Когда ты гей, люди постоянно осуждают тебя. Но моя озлобленность на окружающих была намного сильнее этих осуждений. Именно глубина моей собственной озлобленности и боли привела меня к практике прощения. Я хотел исцелиться не только от всех тех страданий, которые я причинил сам себе, но и от той боли, которую, как мне казалось, причинили мне окружающие. Я спрашивал себя, понимали ли люди, какую боль они причиняют своими подлыми высказываниями, своим осуждением? Я спрашивал себя, а понимал ли я сам? Над моей головой повис диагноз, угрожающий моей жизни, и я решил, что это не имеет значения. Я верил, что прощение сотрет все ненужное, давая мне второй шанс. Мое прощение становилось все глубже: я нашел в себе смелость простить свою мать, своего отца и всех, кто, как я верил, навредил мне. Я начал чувствовать себя лучше и обрел надежду, пока не понял, что я не мог или не хотел простить самого себя.

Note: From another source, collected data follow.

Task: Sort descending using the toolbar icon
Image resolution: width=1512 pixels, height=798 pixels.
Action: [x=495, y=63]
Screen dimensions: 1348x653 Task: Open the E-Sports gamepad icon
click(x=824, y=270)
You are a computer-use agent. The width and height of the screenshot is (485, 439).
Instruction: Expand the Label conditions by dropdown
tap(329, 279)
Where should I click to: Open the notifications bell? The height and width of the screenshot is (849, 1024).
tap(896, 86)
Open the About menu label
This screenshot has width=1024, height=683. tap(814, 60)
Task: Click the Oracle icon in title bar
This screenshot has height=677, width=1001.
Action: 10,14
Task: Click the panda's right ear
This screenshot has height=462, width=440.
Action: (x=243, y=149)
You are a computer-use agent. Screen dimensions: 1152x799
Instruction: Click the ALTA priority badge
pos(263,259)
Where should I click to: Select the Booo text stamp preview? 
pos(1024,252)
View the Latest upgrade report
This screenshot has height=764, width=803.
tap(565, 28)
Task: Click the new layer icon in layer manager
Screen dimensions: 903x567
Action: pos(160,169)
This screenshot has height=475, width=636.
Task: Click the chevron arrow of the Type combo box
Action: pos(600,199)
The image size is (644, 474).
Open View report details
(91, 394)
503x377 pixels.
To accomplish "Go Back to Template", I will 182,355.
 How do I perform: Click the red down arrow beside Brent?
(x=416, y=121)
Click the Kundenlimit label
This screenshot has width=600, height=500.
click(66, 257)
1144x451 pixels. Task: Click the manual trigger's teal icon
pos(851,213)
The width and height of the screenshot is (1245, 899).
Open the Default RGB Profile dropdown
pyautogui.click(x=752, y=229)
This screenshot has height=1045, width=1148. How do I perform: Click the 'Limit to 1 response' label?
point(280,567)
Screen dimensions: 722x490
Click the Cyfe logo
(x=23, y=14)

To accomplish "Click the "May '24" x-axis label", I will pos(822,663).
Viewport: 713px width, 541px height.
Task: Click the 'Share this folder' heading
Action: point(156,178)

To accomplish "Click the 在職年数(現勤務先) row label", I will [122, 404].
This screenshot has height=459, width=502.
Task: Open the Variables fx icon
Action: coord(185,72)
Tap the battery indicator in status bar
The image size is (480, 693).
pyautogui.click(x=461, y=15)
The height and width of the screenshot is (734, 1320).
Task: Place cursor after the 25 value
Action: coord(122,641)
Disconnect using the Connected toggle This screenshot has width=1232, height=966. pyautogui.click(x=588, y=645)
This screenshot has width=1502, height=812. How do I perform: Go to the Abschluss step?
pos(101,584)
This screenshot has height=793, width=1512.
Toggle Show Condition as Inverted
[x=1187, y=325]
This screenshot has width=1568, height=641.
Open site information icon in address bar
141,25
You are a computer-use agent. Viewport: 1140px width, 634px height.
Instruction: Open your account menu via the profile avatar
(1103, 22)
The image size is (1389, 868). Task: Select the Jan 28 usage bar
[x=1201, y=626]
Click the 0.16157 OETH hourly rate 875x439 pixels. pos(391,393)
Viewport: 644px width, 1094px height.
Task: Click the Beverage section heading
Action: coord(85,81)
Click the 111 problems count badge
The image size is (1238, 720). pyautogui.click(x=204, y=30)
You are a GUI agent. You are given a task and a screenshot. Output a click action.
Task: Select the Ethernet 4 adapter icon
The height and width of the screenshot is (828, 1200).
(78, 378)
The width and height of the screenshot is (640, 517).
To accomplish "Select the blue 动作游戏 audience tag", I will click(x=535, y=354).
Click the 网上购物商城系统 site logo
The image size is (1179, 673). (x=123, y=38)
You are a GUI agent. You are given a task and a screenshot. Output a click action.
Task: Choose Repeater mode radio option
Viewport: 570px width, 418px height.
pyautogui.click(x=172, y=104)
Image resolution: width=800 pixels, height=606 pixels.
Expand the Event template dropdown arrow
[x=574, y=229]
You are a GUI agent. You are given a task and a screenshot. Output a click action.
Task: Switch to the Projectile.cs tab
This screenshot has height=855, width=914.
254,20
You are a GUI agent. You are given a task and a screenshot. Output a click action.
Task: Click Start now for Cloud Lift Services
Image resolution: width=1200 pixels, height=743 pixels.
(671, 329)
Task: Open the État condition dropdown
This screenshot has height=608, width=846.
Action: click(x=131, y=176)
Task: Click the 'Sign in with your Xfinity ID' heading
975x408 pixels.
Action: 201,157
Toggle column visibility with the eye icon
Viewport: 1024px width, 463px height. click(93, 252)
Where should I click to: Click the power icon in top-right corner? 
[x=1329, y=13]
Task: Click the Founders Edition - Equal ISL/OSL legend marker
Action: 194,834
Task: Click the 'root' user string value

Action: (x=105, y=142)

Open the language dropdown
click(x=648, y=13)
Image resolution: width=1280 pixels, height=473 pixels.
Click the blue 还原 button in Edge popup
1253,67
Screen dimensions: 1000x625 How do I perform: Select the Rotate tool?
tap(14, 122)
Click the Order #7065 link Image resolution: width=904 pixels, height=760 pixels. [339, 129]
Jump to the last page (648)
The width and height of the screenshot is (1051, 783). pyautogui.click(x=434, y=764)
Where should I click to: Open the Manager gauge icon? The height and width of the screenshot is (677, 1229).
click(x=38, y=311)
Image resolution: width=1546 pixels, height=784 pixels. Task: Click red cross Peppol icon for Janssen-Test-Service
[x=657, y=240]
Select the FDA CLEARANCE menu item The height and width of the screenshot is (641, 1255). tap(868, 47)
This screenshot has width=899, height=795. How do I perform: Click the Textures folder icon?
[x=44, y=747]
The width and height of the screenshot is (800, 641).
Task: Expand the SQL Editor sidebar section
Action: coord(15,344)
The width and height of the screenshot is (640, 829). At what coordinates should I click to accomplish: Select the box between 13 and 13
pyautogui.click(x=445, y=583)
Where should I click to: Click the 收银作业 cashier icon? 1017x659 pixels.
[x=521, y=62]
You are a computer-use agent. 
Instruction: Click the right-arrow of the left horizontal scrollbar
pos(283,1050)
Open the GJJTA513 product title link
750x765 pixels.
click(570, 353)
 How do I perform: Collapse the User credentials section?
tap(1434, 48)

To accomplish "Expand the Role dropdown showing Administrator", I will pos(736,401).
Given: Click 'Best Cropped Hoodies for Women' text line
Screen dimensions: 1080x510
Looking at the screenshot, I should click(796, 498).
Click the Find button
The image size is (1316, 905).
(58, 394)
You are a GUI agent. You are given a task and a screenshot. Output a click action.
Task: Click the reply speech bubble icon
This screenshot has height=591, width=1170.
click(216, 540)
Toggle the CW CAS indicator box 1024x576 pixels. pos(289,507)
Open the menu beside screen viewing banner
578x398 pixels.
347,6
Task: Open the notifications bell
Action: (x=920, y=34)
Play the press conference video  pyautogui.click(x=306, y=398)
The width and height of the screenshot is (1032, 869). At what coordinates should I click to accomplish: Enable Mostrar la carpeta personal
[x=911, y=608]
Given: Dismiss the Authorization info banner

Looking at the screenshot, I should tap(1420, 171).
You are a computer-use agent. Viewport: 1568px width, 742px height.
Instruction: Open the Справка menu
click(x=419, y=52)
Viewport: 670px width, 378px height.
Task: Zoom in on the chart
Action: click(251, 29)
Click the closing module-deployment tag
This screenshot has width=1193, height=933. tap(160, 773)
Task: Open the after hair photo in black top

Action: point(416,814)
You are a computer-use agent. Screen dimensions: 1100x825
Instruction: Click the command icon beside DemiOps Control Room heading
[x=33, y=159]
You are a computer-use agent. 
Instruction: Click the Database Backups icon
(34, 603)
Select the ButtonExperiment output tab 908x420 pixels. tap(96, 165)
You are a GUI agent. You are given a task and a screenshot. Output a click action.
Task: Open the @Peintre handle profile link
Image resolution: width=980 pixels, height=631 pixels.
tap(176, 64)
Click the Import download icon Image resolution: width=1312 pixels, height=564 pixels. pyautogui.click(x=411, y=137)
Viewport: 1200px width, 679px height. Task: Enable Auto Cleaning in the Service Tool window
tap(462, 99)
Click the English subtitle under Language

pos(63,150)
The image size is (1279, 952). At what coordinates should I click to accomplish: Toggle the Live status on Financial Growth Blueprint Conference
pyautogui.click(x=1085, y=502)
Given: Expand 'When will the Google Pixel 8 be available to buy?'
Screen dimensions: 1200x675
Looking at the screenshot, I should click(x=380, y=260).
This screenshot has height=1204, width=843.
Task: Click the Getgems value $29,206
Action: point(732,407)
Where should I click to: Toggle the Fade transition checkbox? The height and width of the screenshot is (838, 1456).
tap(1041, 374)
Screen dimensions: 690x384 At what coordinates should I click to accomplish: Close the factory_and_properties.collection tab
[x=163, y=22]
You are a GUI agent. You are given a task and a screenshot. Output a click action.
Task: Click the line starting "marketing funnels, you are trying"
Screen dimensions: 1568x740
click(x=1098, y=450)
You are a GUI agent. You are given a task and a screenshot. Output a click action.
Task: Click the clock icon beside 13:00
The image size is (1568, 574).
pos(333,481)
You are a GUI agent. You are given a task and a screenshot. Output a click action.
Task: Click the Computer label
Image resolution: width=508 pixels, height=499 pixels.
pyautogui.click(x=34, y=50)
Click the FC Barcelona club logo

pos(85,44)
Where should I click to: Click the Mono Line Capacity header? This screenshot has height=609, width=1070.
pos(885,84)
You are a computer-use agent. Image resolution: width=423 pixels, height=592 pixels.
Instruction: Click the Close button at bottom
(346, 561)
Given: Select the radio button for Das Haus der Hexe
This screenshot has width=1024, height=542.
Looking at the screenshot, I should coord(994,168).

Было удивительно узнать, что я сам осуждал себя за то же, что и люди вокруг. Вдобавок у меня имелся свой глубинный источник осуждения других, и я никак не мог его опустошить. Я просто закрыл на это глаза. Я отлично играл роль человека, у которого все в порядке и которому больше не больно. Но когда образы и голоса всплывали у меня в голове, злоба и обида вихрем врывались в мой разум, и я чувствовал себя сломленным и никем не любимым. В конце концов я убедил себя, что мои раны слишком тяжелы и никакая практика прощения и работа с дневником с ними не справятся.
Несмотря на то что я был разочарован и зол, я решил не сдаваться. И затем я обнаружил малоизвестный секрет о любой реальной практике прощения: чтобы простить, сначала нужно сдаться и уступить — прощению необходима покорность.